I Am Who I Am Because of You

Sep 10, 2014, 9:00 AM, Posted by Faith Ikarede Atte

Faith Ikarede Atte, RN, MSN, is a Future of Nursing Scholar studying for her PhD at Villanova University, supported by Independence Blue Cross Foundation. The Future of Nursing program is a project of the Robert Wood Johnson Foundation.

There are things in life so personal and private that when one vocalizes them, there is fear of being judged. It was eleven years ago that I had a personal encounter with myself. It is admittedly odd to look back at the path that I have walked on, now overgrown and distant—yet still so close to my heart.

Eleven years ago is when I lost a sense of who I was in the eyes of society, and I had to look within myself to find my footing. It is during this time that I had arrived from Kenya, full of vigor, light spirited and quick to laughter. I was hungry for knowledge and the sky was the limit.

Little did I know that life was about to teach me a lesson. It became obvious to me that my accent was different. Most immigrants can identify with the situation of being different. The more I spoke, be it in class or in a group of people, the more I felt isolated due to reactions like, “What did you say? Speak up.  Your accent is too thick. I don’t know what you are saying.”

My ideas and thoughts were easily dismissed due to my accent and I slowly lost my voice. I felt stigmatized, bruised and alone. One might be tempted to say that my ego was taking the best of me, but that was not the case. All I needed at that time was a little patience, a little holding of the hand, a little encouragement.

Looking back at the personal soul-searching these reactions caused, I can see how the past has influenced my present and the decisions that I have made and continue making.

A few years ago, I was given an opportunity to work with mentally ill individuals and I quickly discovered that this is a group of people the public has stigmatized for a long time. In them, I could see me—the me of eleven years ago, that is—a person who was scared, afraid to be judged, easily dismissed, and alone.

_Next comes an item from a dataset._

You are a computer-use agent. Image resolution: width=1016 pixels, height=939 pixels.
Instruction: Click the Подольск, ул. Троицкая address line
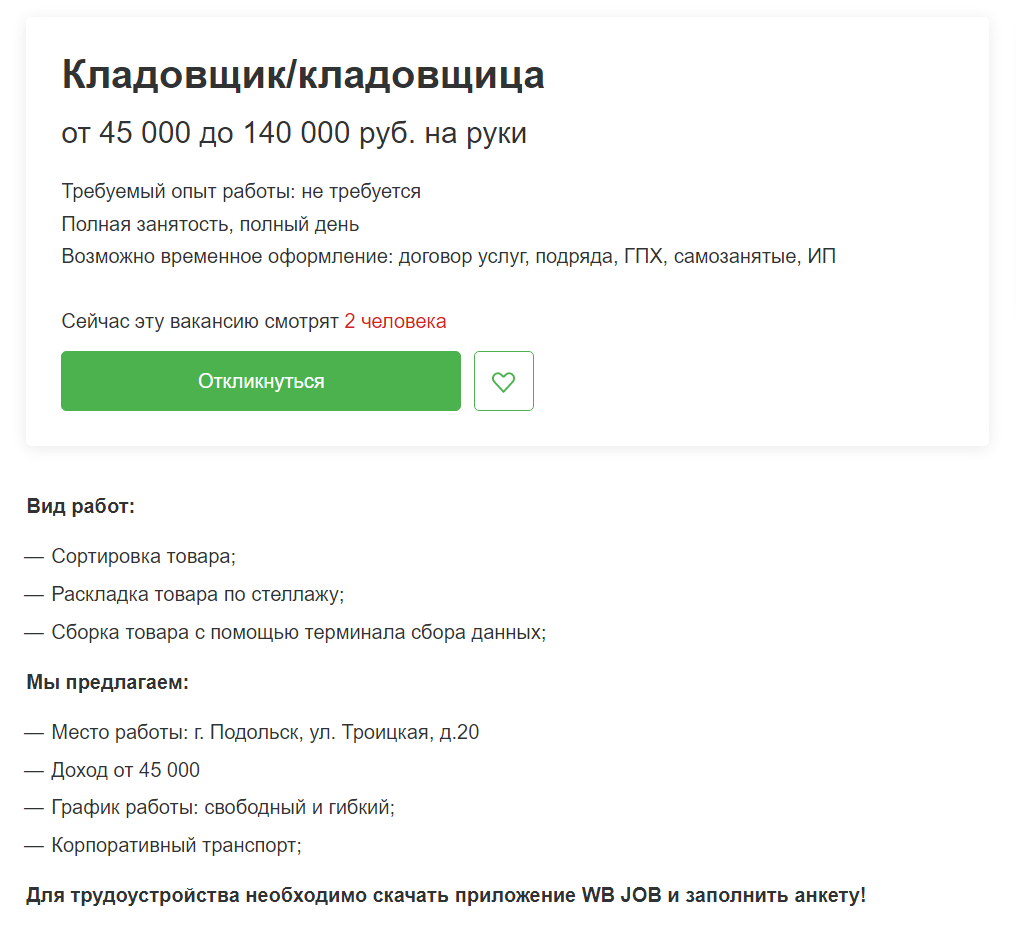coord(265,733)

Little did I know that being in the presence of the mentally ill would ignite my hunger for knowledge to continue with my education with the hope of one day doing a research study on the impact of stigma toward the mentally ill. This population is not only faced with the crippling symptoms of mental illness but they also have to deal with the public’s misconceptions and stereotypic views of them.

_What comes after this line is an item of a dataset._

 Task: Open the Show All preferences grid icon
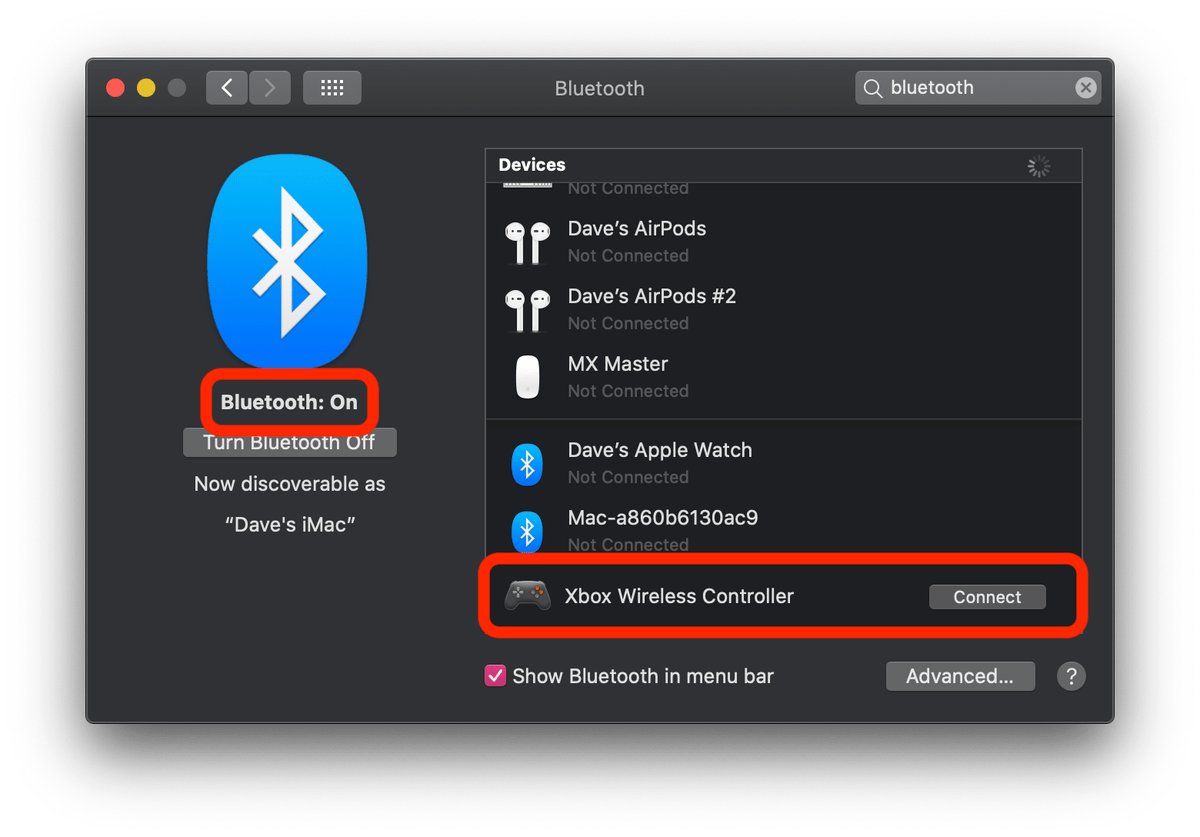click(332, 87)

This is what my favorite author, Chimamanda Ngozi Adichie, calls The Danger of a Single Story. Associate the mentally ill with madness, violence, hopelessness, and that will be the only—the single—story we know about them. Start the story of a mentally ill person with how violent they are, and that is all we will remember. But start the story with humanness, and the talents of the mentally ill and we change how we view mental illness.

When we have one story of a society, of a group of people, of an individual, we take away their dignity and alienate them. Unfortunately, those who are stigmatized internalize these feelings, and they start to see themselves as society has labeled them.

I want to understand this impact of stigma, so that I can help replace the stigma with empathy and acceptance. And hopefully we, the public, will start to see people as humans first, then everything else, for we all contribute to each other’s life journeys.

There is an African proverb that says, “Umuntu Ngumuntu Ngabantu: A person is a person because of people.” I am who I am because of you.